+++ SELECTION +++

Equipped with a wide range of traditional and state-of-the-art super-computing systems, the GRC’s centrepiece is a newly installed data visualisation suite for stereoscopic projection and for the 3D VR exploration of geoenvironmental problems.
The Centre is also equipped with extensive geotechnical and geoenvironmental experimental laboratory facilities. This includes a 100G large 3m-diameter geotechnical centrifuge for the simulation and modelling of geotechnical structures and processes.
The Geoenvironmental Research Park, or GRP, is a £5M consortium project led by the Centre. The GRP performs large scale R&D, in situ field testing and demonstration projects for Objective 1 environmental SMEs. Its base site is in Port Talbot and it has further satellite sites across Wales.
The Centre is the lead partner in a pan-European infrastructure co-operation network, benefiting from access to a wide variety of European-based facilities and expertise via the GeoEnvNet project. The class of infrastructure covered by the network includes large-scale testing facilities, large-scale computing facilities and centres of competence.
As the founding member of the highly successful all-Wales Land Regeneration Network (LRN), the GRC held workshops, seminars and networking sessions for the delivery and dissemination of valuable industry information. The LRN co-hosted and supported numerous launches and public consultations for environmental stakeholders in Wales.

+++

— WHAT THE TASK REQUIRES —
Write out, word for word, the part of the passage on the research centre's facilities from "The Centre is also" up to and including "sites across Wales.".

+++ SUPPLIED DATA +++

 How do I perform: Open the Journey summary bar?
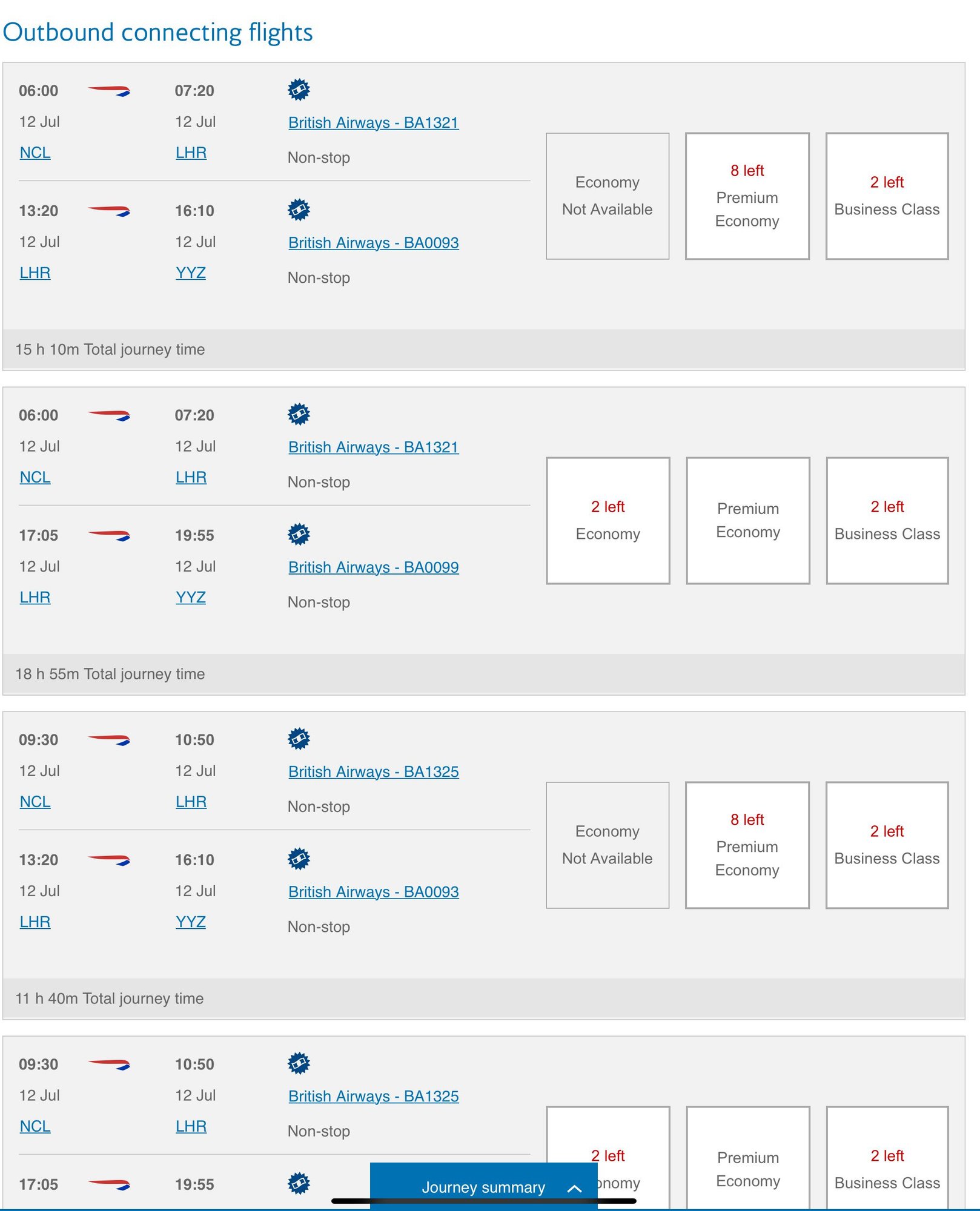click(483, 1187)
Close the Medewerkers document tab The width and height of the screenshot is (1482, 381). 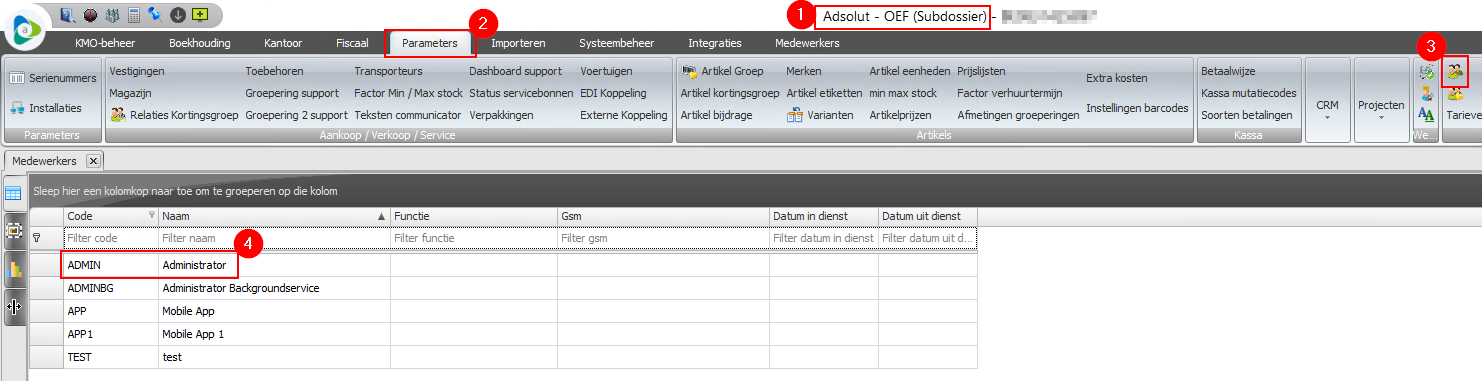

+++

— WRITTEN SOLUTION —
The Centre is also equipped with extensive geotechnical and geoenvironmental experimental laboratory facilities. This includes a 100G large 3m-diameter geotechnical centrifuge for the simulation and modelling of geotechnical structures and processes.
The Geoenvironmental Research Park, or GRP, is a £5M consortium project led by the Centre. The GRP performs large scale R&D, in situ field testing and demonstration projects for Objective 1 environmental SMEs. Its base site is in Port Talbot and it has further satellite sites across Wales.